New Delhi, October 1
As China showcased its military might in Beijing today, India, too, flexed its muscles, albeit verbally. The Air Force chief, Air Chief Marshal PV Naik, asserted: “A repeat of the 1962 (India-China war) is not possible…” while Defence Minister AK Antony said India was building defence capabilities just as China has done. Both, Antony and Naik, in their separate ways, listed India’s plans.

While talking to mediapersons just ahead of the 77th anniversary of the IAF, Naik in reply to a question on the Chinese threat said: “… Nobody wants a war… The guy may not be in the right frame of mind to have a war…”. There should be no lack of confidence among public about the capabilities of the nation, he added.

Antony, while talking to reporters on the sidelines of a defence function, said: “Just as what China is doing, we are also trying to strengthen our capabilities. In the past few years, the government was bolstering the infrastructure. Earlier, we were not doing anything.”

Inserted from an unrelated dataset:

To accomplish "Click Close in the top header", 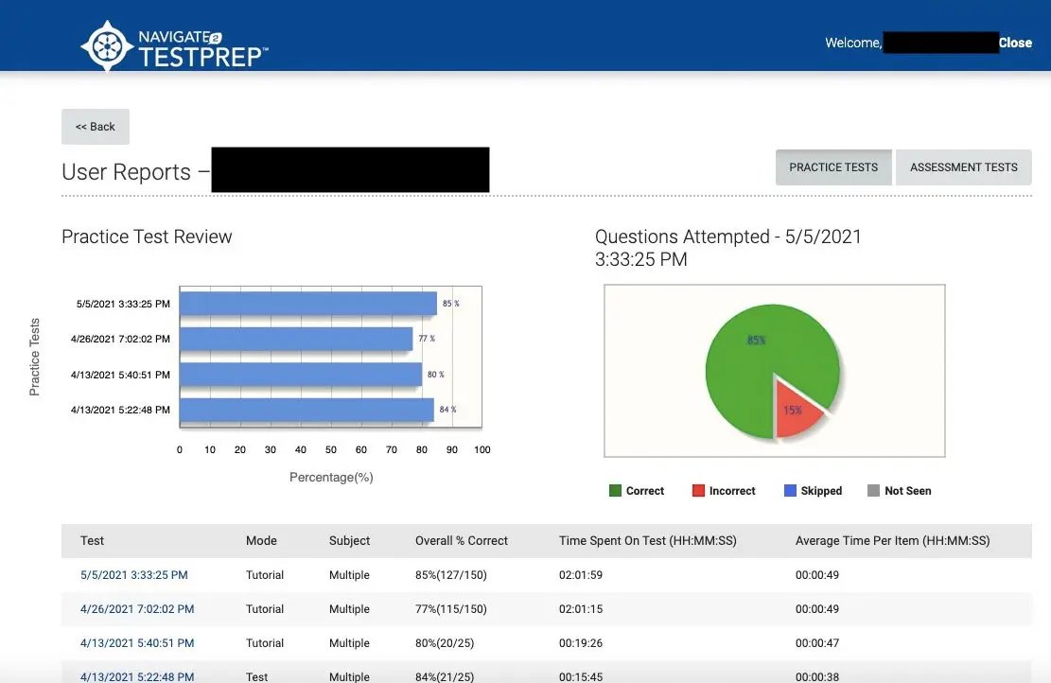I will (x=1015, y=43).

He played the “peace card” saying in spite of “occasional troubles”, the Sino-Indian border was peaceful and India wanted to resolve its issues with Beijing only through negotiations.

Naik said the IAF aims to have an edge over other countries. The infrastructure being built is specific to any adversary. It is capability enhancement to meet the aspirations of the country. “The nation is getting caught in a vortex of a security scenario”.

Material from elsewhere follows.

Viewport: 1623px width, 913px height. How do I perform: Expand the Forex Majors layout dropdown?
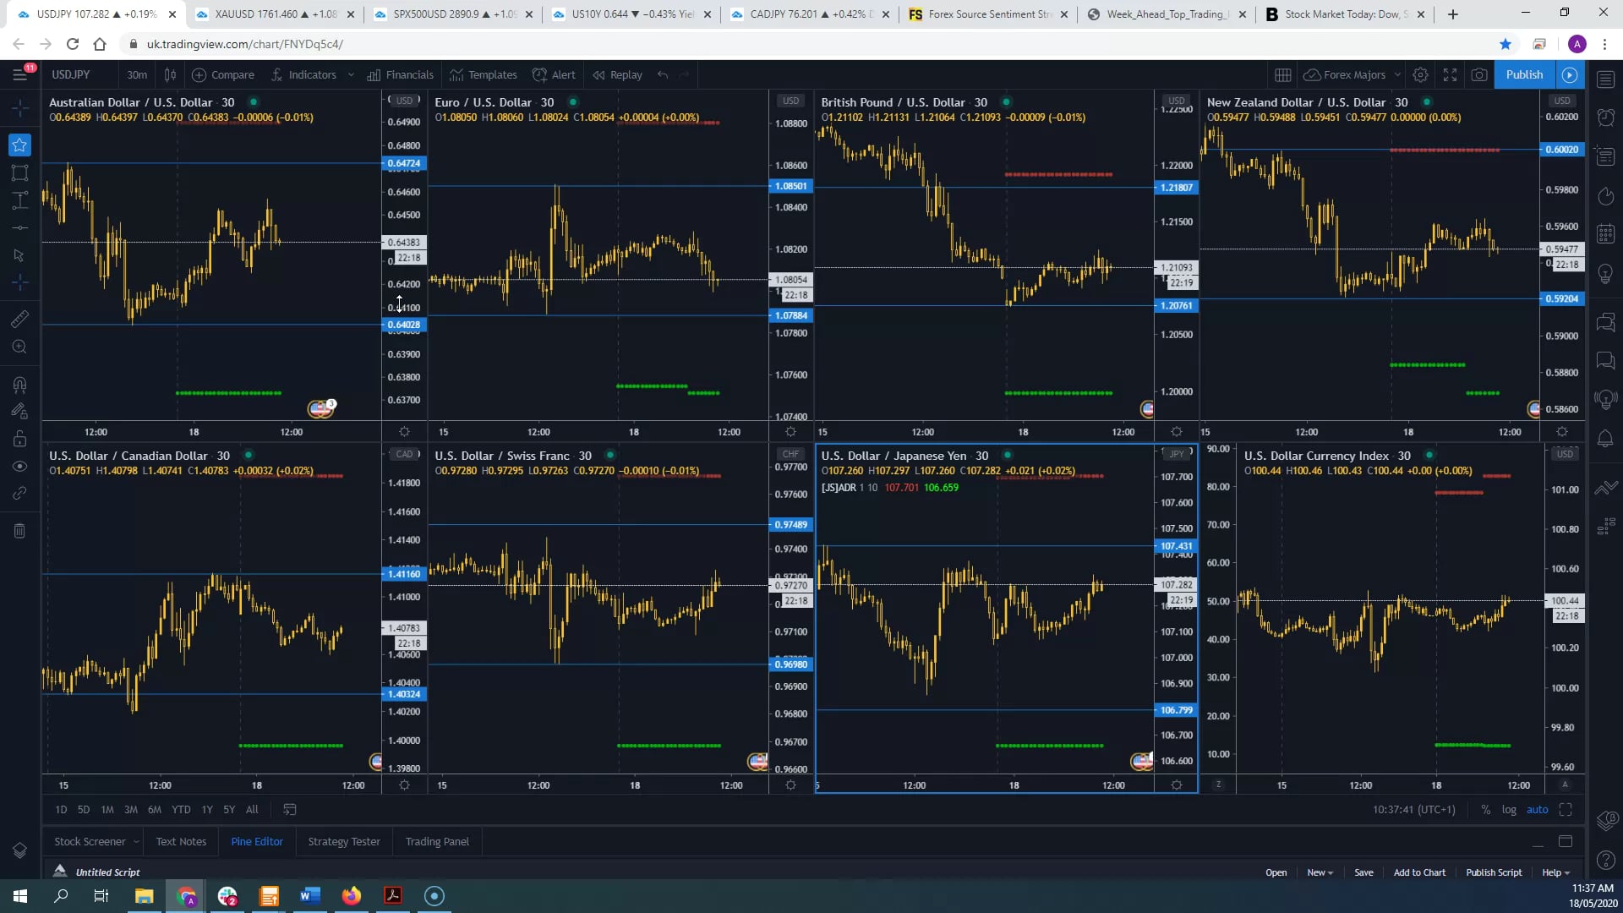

The IAF will be called upon to ensure the inviolability of India’s enhanced strategic interests that now extend from the straits of Hormuz in the Middle East to the Straits of Malacca on the eastern side.

He listed out what he called the “four pillars” of strategic planning: To see first and farthest; to reach farther and first; to be able to hit accurately and hit hard and to protect the national assets during peace and wartime. This includes satellites to keep an eye in the sky, medium and long-range radars and weapons that are not deterred by electronic surveillance (jammers).

The IAF is upgrading six airstrips in Arunachal Pradesh bordering China to improve its capabilities to rapidly move troops, Naik said. These are at Along, Malong, Tuting and Machuka, among others. “It is long overdue. These should have been done much earlier”, he said while adding that the three such airstrips opened in eastern Ladakh will have concrete runaways in the next few years. 

The induction of force multipliers like the Israeli Airborne Warning and Control System (AWACS) and Russian mid-air refueller IL-78s have already added to the IAF’s war fighting capabilities. We will seek more Aerostat radars, which along with the AWACS have strengthened IAF’s capability to see beyond enemy lines and provide better surveillance. The next generation of fighter aircraft are being co-developed with Russia. The IAF chief sought to downplay the recent reports of incursions by Chinese forces along the Line of Actual Control. “There is no spate in incursions. We should not take too much notice of it. They are under surveillance,” Naik added.